**Document passage:**
◇ ◇ ◇

According to one report, Mainak had asked staff to hold back ratings – and in some cases, not change the assessments – of the defaulting IL&FS.

New Delhi: S.B. Mainak has resigned as chairman of CARE Ratings, the company has said in a stock exchange notification.

The well-known credit ratings agency said that Mainak, a former managing director of Life Insurance Corporation of India, resigned due to personal reasons.

However, the Economic Times reported on Thursday morning that the Securities and Exchange Board of India (SEBI) had asked for his resignation over the IL&FS controversy.

Consultancy firm EY earlier this week allegedly gave SEBI a forensic report that contained recordings of employee statements, WhatsApp messages and call recordings of CARE employees.

According to the ET report, the EY forensic report allegedly said that Mainak had asked staff to hold back ratings – and in some cases, not change the assessments – of the defaulting IL&FS.

In December 2019, CARE’s managing director and chief executive officer (MD and CEO) Rajesh Mokashi resigned after a whistleblower complaint alleged management interference in ratings of companies, including IL&FS.

Before that, in August 2019, Moody’s India arm ICRA effectively sacked its MD and CEO Naresh Takkar over the same whistleblower allegations. In May 2019, media reports indicated that top ICRA officials were being probed by SEBI over allegations that it had influenced the ‘AAA’ rating on IL&FS. Reports at that time said a complaint had been sent to the market regulator over this matter.

A draft forensic analysis report by Grant Thornton India LLP – commissioned by the IL&FS board, a copy of which is with The Wire – laid out a chain of events in which senior ICRA officials including Takkar met with IL&FS’s management, the outcome of which may have mitigated a potential downgrade of ratings of the infrastructure financier.

All of this culminated at the end of last year, when SEBI fined CARE, ICRA and India Ratings Rs 25 lakh each for violating regulations on assigning ratings to non-convertible debentures (NCDs) of IL&FS. Media reports have noted that SEBI may now revise this penalty upwards.

The market regulator rarely asks companies to remove top officials but it has a lot of say when it comes to key appointments at market intermediaries such as stock exchanges, depository participants and credit rating agencies.

The share price of CARE Ratings was down 7.29% in afternoon trading on Thursday at Rs 538.70, a drop of Rs 42.35 from Wednesday’s close.

◇ ◇ ◇

**Given exercise a:**
From the listing, output the lines running from the start through the line that contains "pyautogui.click(x=164, y=183)", both ends included, as a JSON list of strings with one string per line. Leave out blank lines and the pictures.

◇ ◇ ◇

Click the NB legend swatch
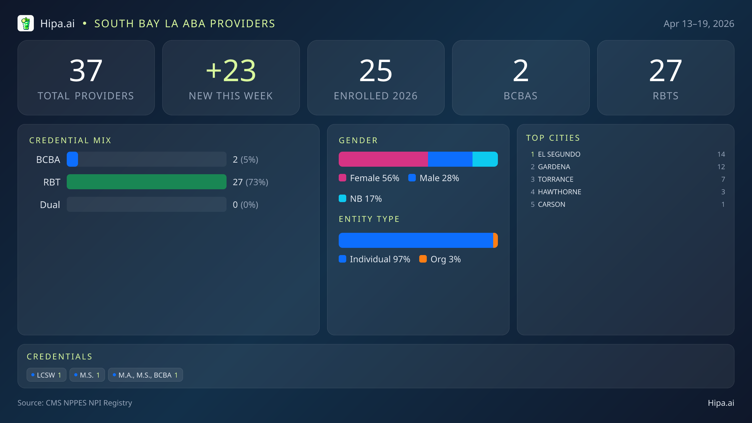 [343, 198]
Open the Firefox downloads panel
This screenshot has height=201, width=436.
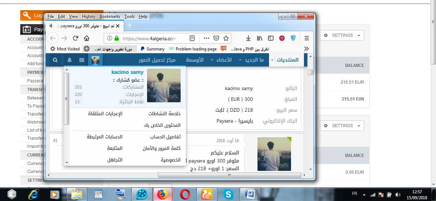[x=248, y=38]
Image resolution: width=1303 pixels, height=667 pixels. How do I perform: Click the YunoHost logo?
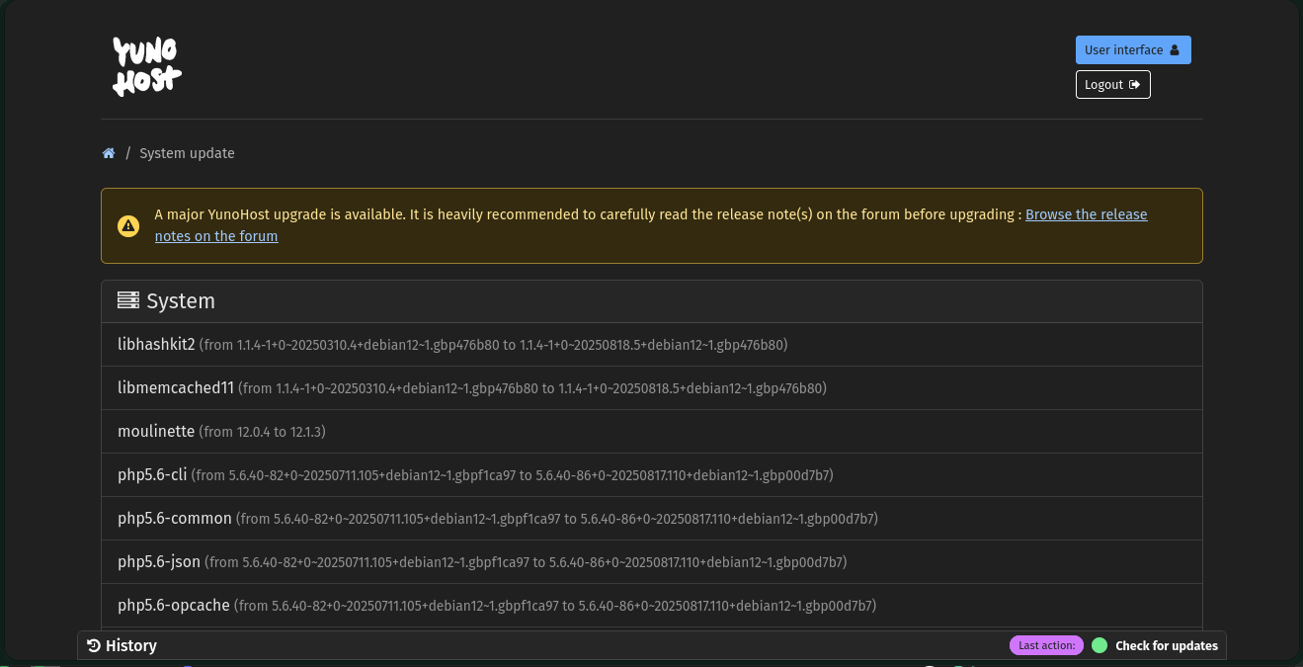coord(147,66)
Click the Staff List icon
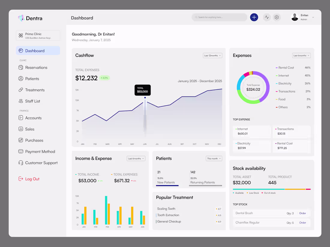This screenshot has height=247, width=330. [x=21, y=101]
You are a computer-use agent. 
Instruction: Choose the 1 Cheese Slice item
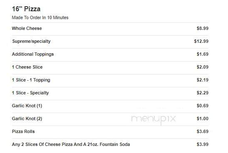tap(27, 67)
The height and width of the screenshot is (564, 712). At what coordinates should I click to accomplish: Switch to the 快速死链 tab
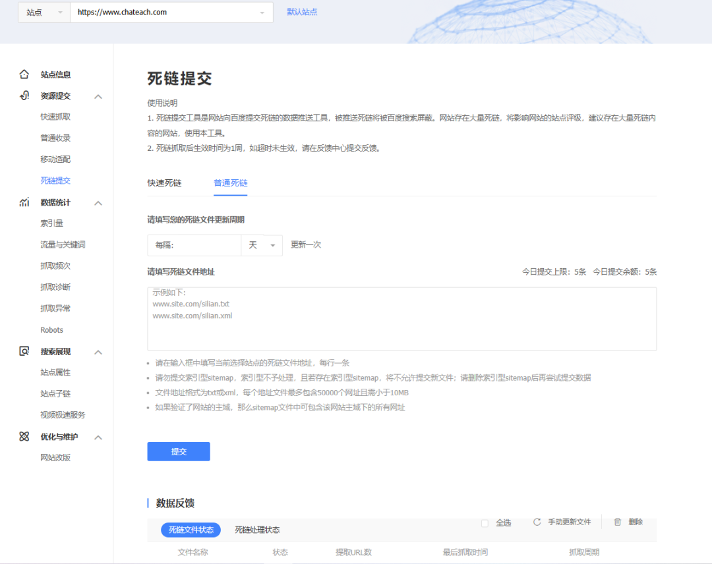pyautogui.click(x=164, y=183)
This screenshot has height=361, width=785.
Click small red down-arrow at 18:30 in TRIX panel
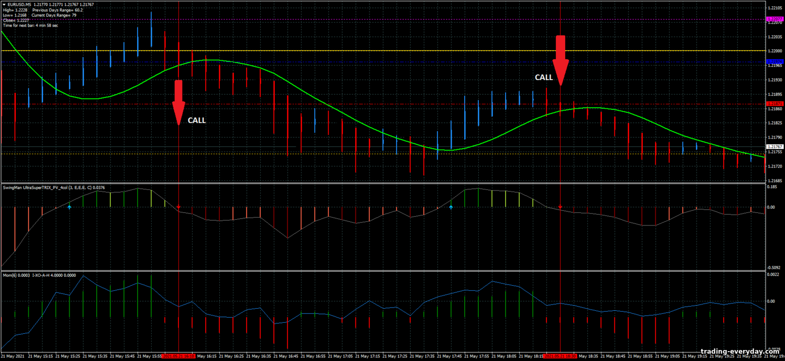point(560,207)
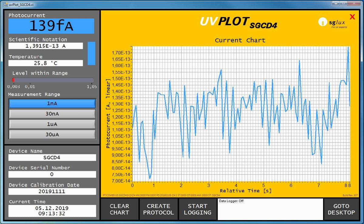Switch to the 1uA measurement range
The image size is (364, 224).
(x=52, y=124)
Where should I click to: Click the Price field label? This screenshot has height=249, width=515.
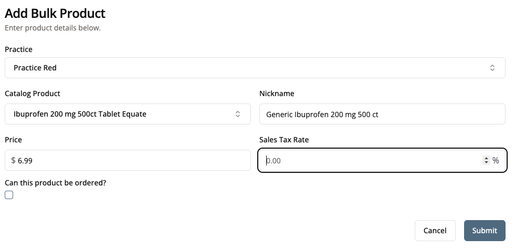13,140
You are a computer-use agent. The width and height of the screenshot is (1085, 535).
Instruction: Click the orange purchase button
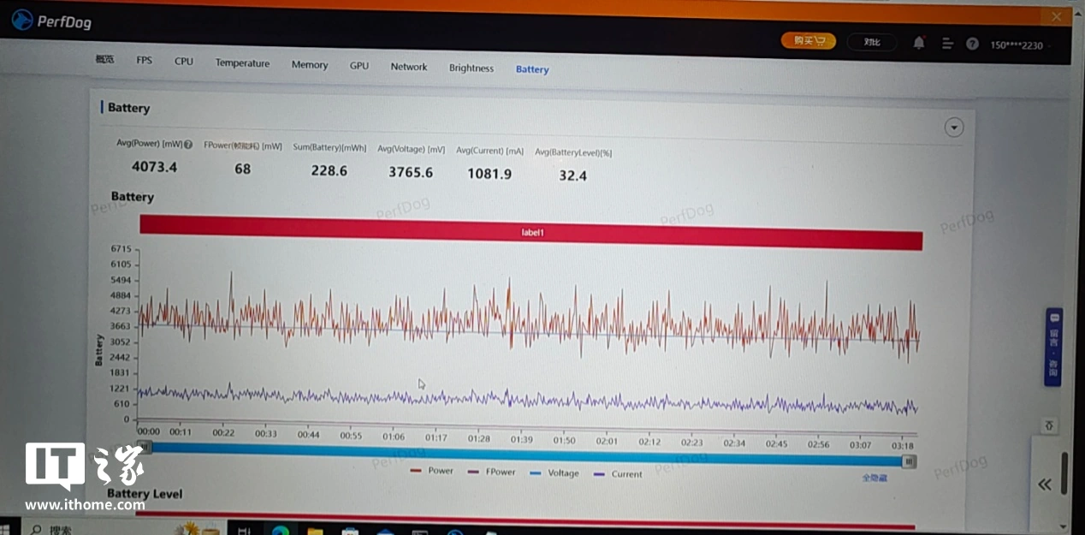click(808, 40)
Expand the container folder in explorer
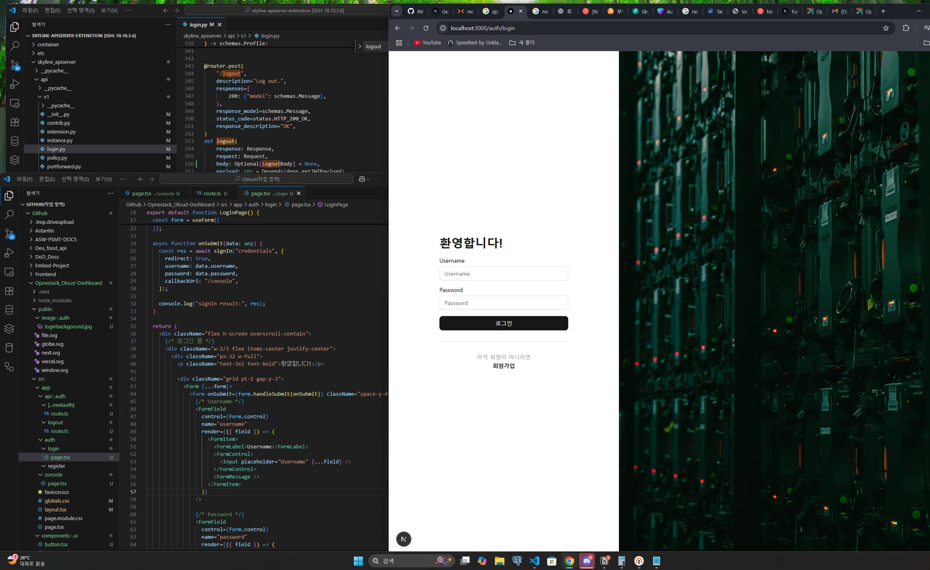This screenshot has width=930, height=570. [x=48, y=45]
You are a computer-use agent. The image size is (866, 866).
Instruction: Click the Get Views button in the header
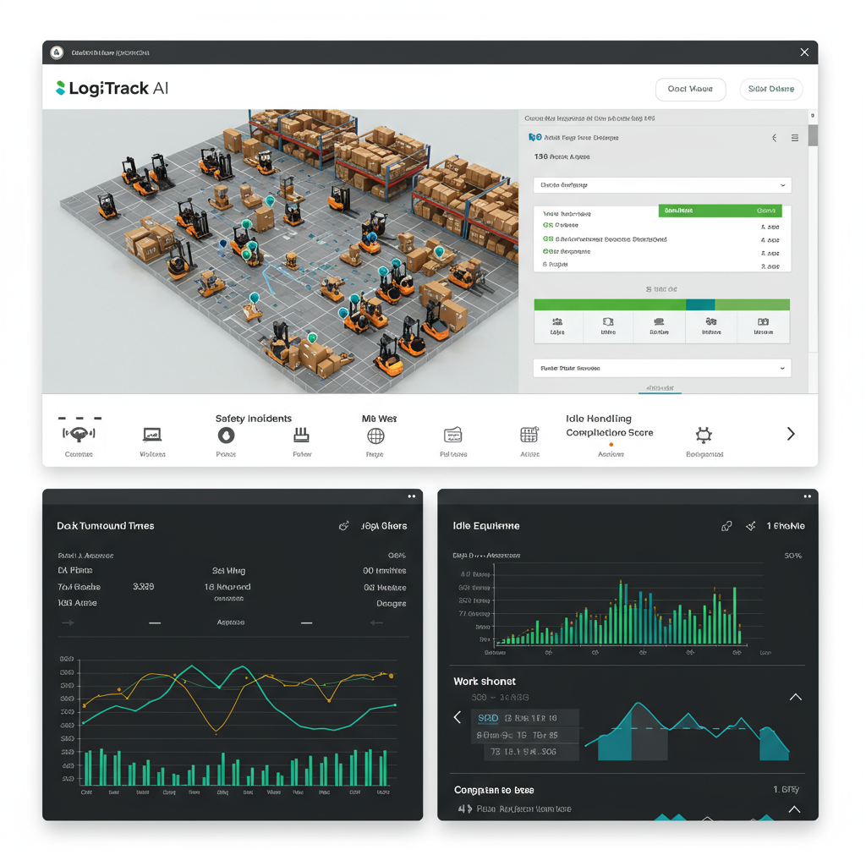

◇ ◇ ◇

**Given exercise b:**
List every person the article names.

**Right answer a:**
[
  "Click the NB legend swatch",
  " [343, 198]",
  "Open the Firefox downloads panel",
  "This screenshot has height=201, width=436.",
  "[x=248, y=38]",
  "Image resolution: width=1303 pixels, height=667 pixels. How do I perform: Click the YunoHost logo?",
  "coord(147,66)",
  "Click the Staff List icon",
  "This screenshot has height=247, width=330. [x=21, y=101]",
  "You are a computer-use agent. ",
  "Instruction: Choose the 1 Cheese Slice item",
  "tap(27, 67)",
  "The height and width of the screenshot is (564, 712). At what coordinates should I click to accomplish: Switch to the 快速死链 tab",
  "pyautogui.click(x=164, y=183)"
]

**Right answer b:**
S.B. Mainak
Rajesh Mokashi
Naresh Takkar